• Exercise description:
Stop after the line containing "Task: Open the 图形 menu": print each line exactly from the first line of the listing up to that point.

• Material shown:
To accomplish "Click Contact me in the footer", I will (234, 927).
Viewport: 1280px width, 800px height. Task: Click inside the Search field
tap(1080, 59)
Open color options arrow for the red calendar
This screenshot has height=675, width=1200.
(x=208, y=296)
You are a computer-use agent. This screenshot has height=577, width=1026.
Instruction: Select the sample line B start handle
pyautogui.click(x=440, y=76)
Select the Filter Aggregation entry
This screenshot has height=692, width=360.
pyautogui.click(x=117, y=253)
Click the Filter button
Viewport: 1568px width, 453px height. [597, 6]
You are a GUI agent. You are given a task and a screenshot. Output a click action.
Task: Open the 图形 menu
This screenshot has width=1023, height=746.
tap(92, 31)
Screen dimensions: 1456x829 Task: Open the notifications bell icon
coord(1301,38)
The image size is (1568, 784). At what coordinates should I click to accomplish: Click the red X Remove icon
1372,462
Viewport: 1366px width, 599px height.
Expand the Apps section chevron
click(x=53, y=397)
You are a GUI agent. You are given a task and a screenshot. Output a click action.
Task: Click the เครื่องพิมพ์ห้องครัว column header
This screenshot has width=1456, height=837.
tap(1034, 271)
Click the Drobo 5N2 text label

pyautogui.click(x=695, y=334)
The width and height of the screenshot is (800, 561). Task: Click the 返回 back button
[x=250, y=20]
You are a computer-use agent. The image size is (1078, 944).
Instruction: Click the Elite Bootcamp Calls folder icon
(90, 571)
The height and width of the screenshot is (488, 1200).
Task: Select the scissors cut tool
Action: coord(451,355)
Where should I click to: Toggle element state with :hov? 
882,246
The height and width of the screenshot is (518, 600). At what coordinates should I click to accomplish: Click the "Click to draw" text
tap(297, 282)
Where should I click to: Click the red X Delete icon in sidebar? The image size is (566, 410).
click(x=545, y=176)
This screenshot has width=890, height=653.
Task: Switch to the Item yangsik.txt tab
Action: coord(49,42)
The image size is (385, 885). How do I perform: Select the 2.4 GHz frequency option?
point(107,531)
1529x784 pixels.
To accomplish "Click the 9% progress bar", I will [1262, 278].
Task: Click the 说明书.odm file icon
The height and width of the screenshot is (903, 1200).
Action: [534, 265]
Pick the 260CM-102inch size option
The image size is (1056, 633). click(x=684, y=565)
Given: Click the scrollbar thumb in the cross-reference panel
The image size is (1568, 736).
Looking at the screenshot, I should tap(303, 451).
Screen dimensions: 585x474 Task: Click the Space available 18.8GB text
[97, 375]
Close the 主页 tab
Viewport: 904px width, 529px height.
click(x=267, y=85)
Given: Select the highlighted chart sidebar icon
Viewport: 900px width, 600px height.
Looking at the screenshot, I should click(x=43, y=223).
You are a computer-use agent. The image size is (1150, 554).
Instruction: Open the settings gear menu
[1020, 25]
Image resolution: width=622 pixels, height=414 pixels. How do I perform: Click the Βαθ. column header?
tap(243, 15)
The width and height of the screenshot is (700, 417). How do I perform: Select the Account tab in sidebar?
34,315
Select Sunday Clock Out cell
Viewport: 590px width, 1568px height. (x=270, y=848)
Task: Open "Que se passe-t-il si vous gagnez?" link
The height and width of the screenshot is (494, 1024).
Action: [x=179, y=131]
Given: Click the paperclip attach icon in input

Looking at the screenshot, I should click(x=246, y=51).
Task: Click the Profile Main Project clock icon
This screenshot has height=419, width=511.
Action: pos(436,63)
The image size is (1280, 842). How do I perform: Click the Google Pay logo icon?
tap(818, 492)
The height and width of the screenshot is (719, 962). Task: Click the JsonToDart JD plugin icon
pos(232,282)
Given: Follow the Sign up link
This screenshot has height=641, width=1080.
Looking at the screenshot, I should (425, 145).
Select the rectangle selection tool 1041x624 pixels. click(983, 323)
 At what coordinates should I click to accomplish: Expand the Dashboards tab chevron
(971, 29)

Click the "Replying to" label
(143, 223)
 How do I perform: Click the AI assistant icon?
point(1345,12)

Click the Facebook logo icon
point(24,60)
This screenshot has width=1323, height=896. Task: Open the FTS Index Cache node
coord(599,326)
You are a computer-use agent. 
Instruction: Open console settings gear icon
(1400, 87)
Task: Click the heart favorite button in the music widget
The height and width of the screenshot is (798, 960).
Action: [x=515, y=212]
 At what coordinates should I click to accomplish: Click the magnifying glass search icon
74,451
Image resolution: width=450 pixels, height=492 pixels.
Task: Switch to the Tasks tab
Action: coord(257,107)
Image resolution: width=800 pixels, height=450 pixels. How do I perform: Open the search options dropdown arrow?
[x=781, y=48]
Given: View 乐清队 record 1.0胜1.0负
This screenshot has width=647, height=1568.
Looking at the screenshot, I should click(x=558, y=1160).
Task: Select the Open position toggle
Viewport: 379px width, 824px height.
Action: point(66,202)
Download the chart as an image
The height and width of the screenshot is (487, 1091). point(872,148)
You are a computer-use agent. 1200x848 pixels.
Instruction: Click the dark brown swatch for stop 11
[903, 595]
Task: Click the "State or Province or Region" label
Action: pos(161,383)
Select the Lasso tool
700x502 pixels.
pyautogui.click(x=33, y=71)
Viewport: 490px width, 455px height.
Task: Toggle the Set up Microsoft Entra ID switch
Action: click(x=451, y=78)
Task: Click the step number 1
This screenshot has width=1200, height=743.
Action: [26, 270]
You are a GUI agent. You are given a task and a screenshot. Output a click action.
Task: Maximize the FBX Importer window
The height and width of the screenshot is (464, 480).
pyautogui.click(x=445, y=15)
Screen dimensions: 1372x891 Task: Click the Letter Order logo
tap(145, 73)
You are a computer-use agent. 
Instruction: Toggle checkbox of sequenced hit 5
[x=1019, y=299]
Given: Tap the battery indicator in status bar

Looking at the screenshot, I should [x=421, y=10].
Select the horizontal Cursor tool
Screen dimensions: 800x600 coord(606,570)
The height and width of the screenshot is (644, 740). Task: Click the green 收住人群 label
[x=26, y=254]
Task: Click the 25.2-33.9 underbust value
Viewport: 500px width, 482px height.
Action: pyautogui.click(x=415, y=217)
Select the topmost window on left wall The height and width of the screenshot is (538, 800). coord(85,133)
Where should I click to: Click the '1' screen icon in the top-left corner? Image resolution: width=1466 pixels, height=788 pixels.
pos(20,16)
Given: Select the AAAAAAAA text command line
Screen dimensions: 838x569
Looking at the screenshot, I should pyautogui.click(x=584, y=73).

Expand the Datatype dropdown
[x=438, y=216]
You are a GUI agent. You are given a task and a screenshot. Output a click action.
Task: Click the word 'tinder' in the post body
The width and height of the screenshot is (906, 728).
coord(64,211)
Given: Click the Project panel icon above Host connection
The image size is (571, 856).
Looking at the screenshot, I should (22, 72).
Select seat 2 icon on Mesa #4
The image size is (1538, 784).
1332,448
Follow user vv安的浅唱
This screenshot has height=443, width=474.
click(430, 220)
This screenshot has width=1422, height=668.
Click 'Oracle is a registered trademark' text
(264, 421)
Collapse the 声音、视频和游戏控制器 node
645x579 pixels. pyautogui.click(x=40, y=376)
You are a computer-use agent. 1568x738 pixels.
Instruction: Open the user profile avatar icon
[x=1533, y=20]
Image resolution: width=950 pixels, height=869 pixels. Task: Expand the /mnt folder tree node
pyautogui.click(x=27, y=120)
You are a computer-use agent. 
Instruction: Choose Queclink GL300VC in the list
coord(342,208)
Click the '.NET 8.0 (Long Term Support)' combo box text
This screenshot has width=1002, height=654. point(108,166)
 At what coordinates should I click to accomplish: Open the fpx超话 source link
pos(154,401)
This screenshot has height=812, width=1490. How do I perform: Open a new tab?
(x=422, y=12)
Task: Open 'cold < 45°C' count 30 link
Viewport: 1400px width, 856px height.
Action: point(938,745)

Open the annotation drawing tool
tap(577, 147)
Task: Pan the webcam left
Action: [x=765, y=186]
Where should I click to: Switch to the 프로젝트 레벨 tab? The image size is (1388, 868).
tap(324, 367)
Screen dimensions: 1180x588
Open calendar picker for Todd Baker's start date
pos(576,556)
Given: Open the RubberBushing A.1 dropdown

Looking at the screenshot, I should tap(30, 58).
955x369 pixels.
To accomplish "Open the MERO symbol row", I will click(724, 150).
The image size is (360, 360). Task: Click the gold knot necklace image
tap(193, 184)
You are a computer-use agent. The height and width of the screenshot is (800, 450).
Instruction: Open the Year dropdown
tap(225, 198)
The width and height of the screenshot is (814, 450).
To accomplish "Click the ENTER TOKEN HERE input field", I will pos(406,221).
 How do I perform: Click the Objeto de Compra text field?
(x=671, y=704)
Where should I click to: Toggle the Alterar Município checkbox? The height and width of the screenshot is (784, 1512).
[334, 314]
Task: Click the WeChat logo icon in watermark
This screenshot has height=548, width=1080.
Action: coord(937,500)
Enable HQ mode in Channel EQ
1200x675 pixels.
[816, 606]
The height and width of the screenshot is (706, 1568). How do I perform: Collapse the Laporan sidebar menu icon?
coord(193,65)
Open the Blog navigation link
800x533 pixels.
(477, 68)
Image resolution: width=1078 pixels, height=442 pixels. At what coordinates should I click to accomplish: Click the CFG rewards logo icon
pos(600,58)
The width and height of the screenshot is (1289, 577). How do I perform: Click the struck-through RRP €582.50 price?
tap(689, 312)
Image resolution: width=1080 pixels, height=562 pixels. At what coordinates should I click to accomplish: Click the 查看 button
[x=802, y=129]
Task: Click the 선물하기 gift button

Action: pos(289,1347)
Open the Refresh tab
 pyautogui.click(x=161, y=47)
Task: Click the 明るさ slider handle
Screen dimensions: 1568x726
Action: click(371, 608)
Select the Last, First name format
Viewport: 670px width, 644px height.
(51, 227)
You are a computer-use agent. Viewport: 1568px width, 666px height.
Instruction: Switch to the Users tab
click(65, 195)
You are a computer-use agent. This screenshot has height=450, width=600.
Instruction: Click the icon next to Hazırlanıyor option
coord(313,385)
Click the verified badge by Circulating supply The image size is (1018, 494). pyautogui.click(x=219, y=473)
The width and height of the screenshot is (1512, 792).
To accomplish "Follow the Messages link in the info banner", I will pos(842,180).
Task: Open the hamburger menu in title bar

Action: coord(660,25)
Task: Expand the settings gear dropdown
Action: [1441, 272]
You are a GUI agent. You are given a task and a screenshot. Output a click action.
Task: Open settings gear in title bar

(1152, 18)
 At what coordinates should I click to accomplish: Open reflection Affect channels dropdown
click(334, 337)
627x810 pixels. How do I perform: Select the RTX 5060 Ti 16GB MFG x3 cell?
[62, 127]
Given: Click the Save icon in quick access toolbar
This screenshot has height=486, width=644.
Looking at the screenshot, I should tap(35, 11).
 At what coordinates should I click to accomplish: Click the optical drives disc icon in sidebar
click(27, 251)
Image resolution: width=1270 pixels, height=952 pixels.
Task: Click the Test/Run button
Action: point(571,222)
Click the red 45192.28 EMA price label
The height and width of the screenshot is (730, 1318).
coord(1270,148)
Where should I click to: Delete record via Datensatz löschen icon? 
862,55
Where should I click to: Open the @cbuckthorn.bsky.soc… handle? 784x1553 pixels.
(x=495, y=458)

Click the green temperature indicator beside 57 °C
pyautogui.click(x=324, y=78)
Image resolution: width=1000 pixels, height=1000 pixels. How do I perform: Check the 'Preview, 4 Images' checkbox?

• Output for this task:
To accomplish "Click Contact me in the footer", I will (234, 927).
Viewport: 1280px width, 800px height. Task: Click inside the Search field
tap(1080, 59)
Open color options arrow for the red calendar
This screenshot has height=675, width=1200.
(x=208, y=296)
You are a computer-use agent. This screenshot has height=577, width=1026.
Instruction: Select the sample line B start handle
pyautogui.click(x=440, y=76)
Select the Filter Aggregation entry
This screenshot has height=692, width=360.
pyautogui.click(x=117, y=253)
Click the Filter button
Viewport: 1568px width, 453px height. [597, 6]
You are a GUI agent. You are given a task and a screenshot. Output a click action.
Task: Open the 图形 menu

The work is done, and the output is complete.